Screenshot grounding data:
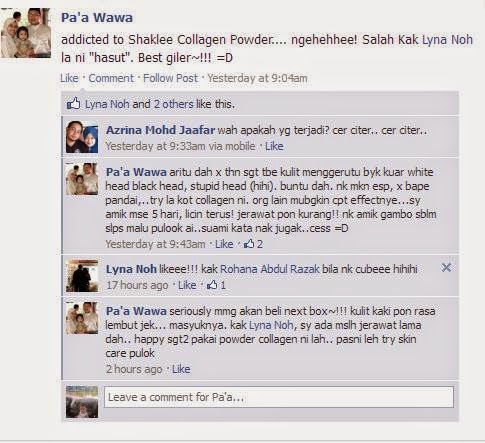The height and width of the screenshot is (443, 485).
Task: Click thumbs-up count on Lyna Noh's comment
Action: coord(216,285)
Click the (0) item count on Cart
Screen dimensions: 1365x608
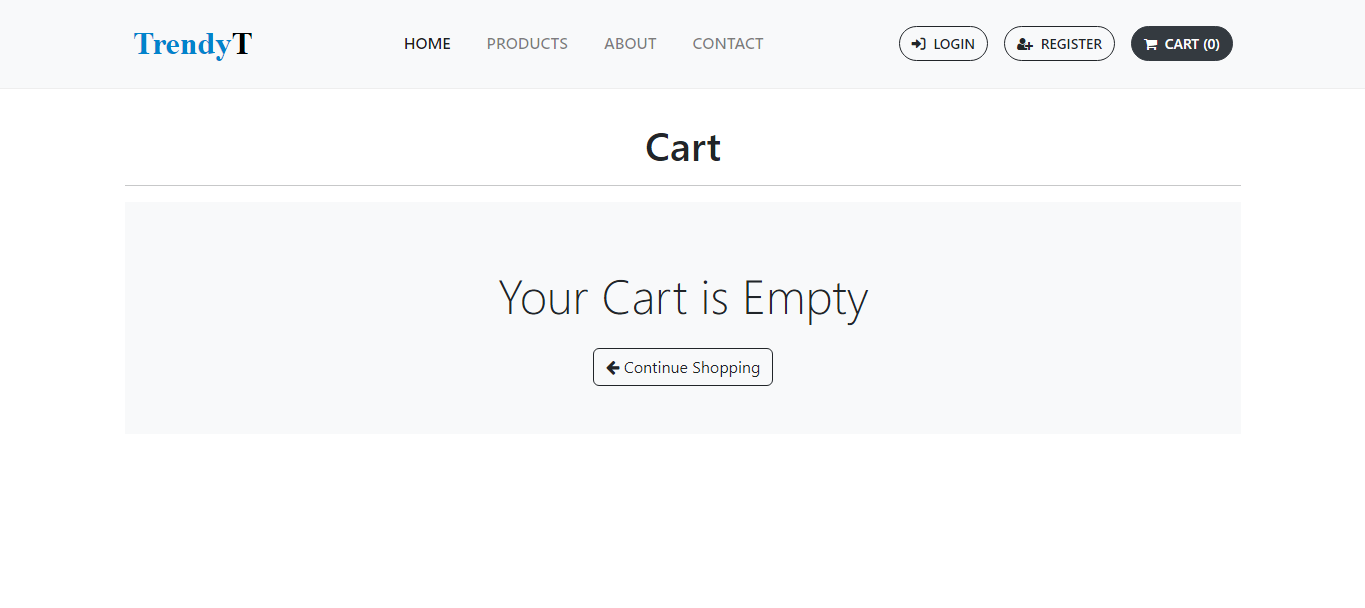pyautogui.click(x=1211, y=44)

- _Task_
Write out, word for word, the line containing "Click the (0) item count on Cart" and each line after it to the end of the data, and nothing more. Drop the pictures.

- _Answer below_
Click the (0) item count on Cart
Screen dimensions: 1365x608
pyautogui.click(x=1211, y=44)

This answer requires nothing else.